From 857ec155f9b94c5c309b75216c9f5fa260845112 Mon Sep 17 00:00:00 2001
From: Xiaoxi Chen <xiaoxchen@ebay.com>
Date: Sat, 28 Sep 2024 01:13:35 +0800
Subject: [PATCH] Start data service after log replay done.

Signed-off-by: Xiaoxi Chen <xiaoxchen@ebay.com>
---
 src/lib/replication/service/raft_repl_service.cpp | 13 ++++++++++++-
 1 file changed, 12 insertions(+), 1 deletion(-)

diff --git a/src/lib/replication/service/raft_repl_service.cpp b/src/lib/replication/service/raft_repl_service.cpp
index 974984ca3..96047a5a8 100644
--- a/src/lib/replication/service/raft_repl_service.cpp
+++ b/src/lib/replication/service/raft_repl_service.cpp
@@ -128,8 +128,19 @@ void RaftReplService::start() {
     m_config_sb_bufs.clear();
 
     // Step 5: Start the data and logstore service now. This step is essential before we can ask Raft to join groups etc
-    hs()->data_service().start();
+
+    // It is crucial to start the logstore before the data service. This is because during log replay,
+    // the commit_blks() function is called, which interacts with the allocator.
+    // Starting the data service before the log replay is complete can lead to a race condition between
+    // PUSHDATA operations and log replay.

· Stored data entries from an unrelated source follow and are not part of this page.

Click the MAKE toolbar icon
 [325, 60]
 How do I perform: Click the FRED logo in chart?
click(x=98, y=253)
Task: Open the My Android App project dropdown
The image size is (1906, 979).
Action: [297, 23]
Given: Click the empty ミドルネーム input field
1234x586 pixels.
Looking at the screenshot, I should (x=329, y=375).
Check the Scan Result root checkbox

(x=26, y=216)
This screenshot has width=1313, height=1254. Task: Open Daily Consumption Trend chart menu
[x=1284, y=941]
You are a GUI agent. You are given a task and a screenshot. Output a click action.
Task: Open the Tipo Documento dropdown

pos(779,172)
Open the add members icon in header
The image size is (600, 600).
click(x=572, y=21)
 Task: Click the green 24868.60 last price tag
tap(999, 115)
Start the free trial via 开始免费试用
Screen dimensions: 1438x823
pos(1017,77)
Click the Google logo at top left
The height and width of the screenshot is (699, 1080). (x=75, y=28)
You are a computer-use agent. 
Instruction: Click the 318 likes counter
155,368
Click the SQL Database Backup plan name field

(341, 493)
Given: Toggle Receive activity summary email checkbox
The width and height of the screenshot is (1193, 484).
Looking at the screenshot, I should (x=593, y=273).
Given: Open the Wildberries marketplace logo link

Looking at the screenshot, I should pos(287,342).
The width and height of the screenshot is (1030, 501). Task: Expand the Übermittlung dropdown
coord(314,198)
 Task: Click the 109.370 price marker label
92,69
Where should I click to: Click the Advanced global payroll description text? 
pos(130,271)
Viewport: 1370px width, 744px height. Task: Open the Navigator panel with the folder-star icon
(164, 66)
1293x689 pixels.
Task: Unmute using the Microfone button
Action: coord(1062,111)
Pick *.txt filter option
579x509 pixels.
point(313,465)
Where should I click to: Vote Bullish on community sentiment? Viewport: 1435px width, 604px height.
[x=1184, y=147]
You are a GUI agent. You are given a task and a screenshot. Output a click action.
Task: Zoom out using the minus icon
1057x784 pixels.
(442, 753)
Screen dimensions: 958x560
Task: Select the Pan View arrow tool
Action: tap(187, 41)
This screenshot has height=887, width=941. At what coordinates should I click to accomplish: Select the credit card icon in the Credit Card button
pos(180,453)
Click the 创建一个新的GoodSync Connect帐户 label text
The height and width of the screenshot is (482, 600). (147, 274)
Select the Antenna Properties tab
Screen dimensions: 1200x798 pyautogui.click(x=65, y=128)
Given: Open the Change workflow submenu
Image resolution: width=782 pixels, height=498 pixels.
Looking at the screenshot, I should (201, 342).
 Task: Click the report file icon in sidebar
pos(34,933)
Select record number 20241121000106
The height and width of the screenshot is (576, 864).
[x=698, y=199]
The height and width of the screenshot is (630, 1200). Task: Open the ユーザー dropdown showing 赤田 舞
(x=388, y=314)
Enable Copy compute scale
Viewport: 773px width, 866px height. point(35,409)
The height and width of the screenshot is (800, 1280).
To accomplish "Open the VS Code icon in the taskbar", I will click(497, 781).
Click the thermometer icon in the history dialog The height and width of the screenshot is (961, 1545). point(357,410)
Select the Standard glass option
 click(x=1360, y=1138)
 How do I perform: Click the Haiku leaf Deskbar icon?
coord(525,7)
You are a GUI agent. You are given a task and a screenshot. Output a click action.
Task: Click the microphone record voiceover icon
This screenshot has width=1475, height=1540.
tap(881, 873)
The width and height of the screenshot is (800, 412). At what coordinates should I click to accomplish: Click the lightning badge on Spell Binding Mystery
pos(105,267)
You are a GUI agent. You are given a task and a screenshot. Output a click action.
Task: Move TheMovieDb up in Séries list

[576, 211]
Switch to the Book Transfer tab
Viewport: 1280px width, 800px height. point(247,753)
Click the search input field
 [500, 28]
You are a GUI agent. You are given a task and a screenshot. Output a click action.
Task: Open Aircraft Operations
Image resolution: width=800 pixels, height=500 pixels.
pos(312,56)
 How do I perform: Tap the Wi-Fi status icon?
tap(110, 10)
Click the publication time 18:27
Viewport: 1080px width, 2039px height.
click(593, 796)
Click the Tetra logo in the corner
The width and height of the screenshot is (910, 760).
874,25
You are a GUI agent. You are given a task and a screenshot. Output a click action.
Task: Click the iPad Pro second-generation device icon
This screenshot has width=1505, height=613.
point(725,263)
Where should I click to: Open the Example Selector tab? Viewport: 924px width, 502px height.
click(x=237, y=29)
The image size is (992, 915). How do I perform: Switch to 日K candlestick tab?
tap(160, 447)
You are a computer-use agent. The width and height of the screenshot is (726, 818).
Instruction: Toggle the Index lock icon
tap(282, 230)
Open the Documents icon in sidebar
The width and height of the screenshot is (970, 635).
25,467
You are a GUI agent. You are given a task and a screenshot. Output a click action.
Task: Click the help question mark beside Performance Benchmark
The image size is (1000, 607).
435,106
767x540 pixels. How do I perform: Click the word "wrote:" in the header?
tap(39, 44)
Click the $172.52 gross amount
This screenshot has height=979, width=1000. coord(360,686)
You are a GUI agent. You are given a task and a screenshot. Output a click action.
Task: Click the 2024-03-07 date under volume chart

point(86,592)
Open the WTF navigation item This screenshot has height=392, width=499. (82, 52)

+    // For example, consider LSN 100 in the log store is associated with PBA1. After a restart, the allocator
+    // is only aware of allocations up to the last checkpoint and may consider PBA1 as available.
+    // If a PUSHDATA request is received during this time, PBA1 could be allocated again to a new request,
+    // leading to data corruption by overwriting the data associated with LSN 100.
+
     hs()->logstore_service().start(hs()->is_first_time_boot());
+    // all log stores are replayed, time to start data service.
+    hs()->data_service().start();
 
     // Step 6: Iterate all the repl dev and ask each one of the join the raft group.
     for (auto it = m_rd_map.begin(); it != m_rd_map.end();) {